▶ [What is being asked]: Can you write out the entries word for word, starting at the first line and stopping after the line that contains "(x=128, y=182)"?

[Target pointing data]
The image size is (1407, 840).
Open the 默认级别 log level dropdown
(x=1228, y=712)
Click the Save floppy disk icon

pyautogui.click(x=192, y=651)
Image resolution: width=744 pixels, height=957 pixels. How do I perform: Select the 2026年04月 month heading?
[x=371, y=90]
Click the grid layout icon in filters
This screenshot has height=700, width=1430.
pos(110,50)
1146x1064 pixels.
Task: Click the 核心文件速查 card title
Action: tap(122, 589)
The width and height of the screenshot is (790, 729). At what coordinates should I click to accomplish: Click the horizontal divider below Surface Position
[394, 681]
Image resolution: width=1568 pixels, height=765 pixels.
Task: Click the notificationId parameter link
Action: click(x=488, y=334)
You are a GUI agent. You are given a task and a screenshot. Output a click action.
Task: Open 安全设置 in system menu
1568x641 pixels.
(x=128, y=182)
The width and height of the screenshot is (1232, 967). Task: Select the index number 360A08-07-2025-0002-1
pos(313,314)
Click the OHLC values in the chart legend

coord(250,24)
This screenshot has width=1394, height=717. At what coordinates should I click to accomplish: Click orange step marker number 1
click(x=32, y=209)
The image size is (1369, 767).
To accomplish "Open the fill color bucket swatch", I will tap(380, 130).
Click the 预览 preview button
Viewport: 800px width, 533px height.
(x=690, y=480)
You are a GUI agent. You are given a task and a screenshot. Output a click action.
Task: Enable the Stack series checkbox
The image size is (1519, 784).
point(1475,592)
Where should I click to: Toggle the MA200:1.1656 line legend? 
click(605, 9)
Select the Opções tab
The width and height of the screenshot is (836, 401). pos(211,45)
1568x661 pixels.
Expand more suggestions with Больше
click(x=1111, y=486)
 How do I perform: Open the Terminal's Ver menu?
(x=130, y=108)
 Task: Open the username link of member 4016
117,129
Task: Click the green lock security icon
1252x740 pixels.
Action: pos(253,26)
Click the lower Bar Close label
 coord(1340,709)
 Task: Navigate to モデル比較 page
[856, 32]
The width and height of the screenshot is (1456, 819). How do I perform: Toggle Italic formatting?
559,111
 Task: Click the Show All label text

▶ [Problem solution]:
The image size is (1407, 840).
Open the 默认级别 log level dropdown
(x=1228, y=712)
Click the Save floppy disk icon

pyautogui.click(x=192, y=651)
Image resolution: width=744 pixels, height=957 pixels. How do I perform: Select the 2026年04月 month heading?
[x=371, y=90]
Click the grid layout icon in filters
This screenshot has height=700, width=1430.
pos(110,50)
1146x1064 pixels.
Task: Click the 核心文件速查 card title
Action: tap(122, 589)
The width and height of the screenshot is (790, 729). At what coordinates should I click to accomplish: Click the horizontal divider below Surface Position
[394, 681]
Image resolution: width=1568 pixels, height=765 pixels.
Task: Click the notificationId parameter link
Action: click(x=488, y=334)
You are a GUI agent. You are given a task and a screenshot. Output a click action.
Task: Open 安全设置 in system menu
1568x641 pixels.
(x=128, y=182)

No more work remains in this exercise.